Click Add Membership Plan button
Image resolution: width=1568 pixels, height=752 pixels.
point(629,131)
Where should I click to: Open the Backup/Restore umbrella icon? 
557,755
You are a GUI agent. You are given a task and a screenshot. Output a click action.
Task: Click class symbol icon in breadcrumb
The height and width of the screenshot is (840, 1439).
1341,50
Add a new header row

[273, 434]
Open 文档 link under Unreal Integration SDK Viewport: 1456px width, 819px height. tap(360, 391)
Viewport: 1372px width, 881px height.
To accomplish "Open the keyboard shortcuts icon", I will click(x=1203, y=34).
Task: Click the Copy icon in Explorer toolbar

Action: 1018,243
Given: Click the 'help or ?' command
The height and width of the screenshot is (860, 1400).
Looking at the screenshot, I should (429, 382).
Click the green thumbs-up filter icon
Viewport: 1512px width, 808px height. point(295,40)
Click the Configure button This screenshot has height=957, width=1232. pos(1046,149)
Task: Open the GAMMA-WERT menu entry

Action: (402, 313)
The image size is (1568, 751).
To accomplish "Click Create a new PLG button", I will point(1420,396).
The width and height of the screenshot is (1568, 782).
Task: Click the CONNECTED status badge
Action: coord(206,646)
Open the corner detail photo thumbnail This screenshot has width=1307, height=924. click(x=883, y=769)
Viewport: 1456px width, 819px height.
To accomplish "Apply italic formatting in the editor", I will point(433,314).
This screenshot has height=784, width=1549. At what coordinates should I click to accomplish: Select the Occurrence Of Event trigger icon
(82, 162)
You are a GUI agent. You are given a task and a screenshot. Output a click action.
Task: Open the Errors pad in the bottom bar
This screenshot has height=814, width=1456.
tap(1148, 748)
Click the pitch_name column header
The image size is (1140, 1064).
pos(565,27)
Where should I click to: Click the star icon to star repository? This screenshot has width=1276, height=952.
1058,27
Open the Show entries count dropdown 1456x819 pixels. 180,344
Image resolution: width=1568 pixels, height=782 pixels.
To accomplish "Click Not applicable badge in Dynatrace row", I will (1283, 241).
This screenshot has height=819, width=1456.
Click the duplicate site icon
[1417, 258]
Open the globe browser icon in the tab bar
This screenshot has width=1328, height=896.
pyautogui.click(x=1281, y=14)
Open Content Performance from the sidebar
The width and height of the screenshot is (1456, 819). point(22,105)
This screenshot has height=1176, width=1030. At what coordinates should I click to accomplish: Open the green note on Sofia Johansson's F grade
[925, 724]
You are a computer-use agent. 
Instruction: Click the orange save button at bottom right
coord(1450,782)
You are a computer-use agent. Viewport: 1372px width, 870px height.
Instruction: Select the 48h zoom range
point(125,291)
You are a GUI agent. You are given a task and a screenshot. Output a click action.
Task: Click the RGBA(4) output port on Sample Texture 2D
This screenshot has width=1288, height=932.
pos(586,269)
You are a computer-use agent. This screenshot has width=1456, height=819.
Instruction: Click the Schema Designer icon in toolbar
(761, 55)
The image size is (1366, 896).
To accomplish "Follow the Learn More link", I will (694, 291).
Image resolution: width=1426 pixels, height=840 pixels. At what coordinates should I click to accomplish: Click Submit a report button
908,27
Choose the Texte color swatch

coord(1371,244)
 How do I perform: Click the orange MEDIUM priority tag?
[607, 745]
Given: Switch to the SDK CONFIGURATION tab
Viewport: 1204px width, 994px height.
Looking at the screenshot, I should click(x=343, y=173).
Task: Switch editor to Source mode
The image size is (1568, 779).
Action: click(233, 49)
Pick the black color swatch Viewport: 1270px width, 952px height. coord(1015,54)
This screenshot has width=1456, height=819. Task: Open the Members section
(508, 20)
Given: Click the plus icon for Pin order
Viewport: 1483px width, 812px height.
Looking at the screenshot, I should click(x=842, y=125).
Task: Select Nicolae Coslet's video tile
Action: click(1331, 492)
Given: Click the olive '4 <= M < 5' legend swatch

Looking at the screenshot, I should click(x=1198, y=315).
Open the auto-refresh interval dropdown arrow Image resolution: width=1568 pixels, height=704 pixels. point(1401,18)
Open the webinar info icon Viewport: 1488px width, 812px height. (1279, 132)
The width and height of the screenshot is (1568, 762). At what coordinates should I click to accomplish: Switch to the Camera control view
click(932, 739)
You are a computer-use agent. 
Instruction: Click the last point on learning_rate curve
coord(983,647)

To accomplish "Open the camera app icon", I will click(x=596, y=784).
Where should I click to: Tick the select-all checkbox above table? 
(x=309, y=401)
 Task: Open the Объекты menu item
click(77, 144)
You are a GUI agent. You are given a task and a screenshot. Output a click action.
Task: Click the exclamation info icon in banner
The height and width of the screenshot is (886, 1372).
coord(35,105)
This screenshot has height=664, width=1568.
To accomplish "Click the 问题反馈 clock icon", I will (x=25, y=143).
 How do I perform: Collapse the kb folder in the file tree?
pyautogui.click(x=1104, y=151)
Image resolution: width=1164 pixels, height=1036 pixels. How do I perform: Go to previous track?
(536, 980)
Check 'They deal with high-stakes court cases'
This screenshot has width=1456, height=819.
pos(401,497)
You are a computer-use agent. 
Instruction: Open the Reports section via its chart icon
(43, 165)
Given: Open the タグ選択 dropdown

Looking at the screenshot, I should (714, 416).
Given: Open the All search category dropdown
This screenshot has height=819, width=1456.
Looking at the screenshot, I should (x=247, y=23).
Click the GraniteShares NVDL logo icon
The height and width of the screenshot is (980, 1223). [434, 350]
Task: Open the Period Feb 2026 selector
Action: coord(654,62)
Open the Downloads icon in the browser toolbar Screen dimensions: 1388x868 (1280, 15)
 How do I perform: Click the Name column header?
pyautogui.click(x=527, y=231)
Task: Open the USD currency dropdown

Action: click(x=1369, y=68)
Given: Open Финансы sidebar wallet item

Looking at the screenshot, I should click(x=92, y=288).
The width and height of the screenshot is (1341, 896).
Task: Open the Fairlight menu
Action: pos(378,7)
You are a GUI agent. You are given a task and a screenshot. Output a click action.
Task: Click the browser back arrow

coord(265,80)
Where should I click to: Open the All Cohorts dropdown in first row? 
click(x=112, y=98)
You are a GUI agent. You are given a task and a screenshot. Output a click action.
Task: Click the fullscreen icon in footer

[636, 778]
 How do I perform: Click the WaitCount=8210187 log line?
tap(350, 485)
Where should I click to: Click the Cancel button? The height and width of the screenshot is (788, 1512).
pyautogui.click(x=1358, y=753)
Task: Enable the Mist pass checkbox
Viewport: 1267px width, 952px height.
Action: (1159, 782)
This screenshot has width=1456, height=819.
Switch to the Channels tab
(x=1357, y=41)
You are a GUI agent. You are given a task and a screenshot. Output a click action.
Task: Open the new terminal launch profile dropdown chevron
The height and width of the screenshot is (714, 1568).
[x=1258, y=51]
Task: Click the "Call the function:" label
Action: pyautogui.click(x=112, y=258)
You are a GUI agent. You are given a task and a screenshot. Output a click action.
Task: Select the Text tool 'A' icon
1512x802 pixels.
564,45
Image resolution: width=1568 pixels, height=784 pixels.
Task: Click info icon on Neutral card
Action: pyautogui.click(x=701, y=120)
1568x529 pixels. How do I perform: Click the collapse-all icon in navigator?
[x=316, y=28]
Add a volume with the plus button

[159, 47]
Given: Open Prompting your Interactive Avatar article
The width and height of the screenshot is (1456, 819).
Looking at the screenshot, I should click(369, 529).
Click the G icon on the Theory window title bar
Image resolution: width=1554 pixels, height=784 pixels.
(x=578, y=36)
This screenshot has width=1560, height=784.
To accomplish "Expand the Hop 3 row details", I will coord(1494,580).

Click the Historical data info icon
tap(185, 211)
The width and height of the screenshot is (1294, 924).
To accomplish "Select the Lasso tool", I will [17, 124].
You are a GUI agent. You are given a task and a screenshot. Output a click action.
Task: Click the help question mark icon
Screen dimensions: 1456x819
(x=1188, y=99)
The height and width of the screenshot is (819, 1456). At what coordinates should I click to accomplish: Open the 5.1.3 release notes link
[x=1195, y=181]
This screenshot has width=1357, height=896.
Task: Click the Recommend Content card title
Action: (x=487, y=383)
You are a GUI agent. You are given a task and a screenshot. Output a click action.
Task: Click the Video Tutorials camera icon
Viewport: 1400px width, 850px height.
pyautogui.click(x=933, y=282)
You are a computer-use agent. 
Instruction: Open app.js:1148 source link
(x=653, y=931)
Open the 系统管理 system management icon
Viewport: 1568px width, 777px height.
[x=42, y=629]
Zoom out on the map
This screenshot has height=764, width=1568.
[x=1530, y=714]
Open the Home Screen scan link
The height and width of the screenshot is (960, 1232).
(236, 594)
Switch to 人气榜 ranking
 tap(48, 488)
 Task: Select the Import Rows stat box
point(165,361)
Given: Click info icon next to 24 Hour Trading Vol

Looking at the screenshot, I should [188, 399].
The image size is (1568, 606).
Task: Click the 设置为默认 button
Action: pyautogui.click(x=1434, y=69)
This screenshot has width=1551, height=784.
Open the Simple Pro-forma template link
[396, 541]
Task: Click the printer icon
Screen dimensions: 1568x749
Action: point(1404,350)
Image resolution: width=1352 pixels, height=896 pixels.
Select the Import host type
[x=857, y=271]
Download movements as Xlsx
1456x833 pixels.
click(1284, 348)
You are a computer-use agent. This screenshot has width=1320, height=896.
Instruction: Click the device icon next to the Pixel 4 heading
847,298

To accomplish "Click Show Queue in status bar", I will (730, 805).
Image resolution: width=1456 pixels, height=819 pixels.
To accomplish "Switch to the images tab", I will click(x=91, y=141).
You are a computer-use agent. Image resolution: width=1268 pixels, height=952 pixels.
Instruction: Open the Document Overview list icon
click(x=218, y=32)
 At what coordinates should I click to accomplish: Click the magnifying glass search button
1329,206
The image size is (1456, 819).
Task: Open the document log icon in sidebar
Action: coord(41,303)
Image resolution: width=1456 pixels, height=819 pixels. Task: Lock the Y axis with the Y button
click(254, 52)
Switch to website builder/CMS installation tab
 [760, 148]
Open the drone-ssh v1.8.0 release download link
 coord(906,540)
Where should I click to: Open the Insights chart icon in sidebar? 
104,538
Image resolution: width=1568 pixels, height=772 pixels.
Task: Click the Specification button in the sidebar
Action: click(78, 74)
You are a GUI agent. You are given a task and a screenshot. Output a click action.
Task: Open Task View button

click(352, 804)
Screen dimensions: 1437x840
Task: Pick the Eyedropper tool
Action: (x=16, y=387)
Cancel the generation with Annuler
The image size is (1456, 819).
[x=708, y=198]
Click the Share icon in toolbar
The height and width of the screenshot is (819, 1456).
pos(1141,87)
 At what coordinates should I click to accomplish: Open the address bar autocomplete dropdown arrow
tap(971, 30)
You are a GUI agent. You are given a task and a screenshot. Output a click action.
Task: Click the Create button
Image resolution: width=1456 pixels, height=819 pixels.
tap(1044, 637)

────────────────────────────────────────

If a line in the entries holds the string "help", it belongs in the tally; state the tally alone.

▶ _Response area_
2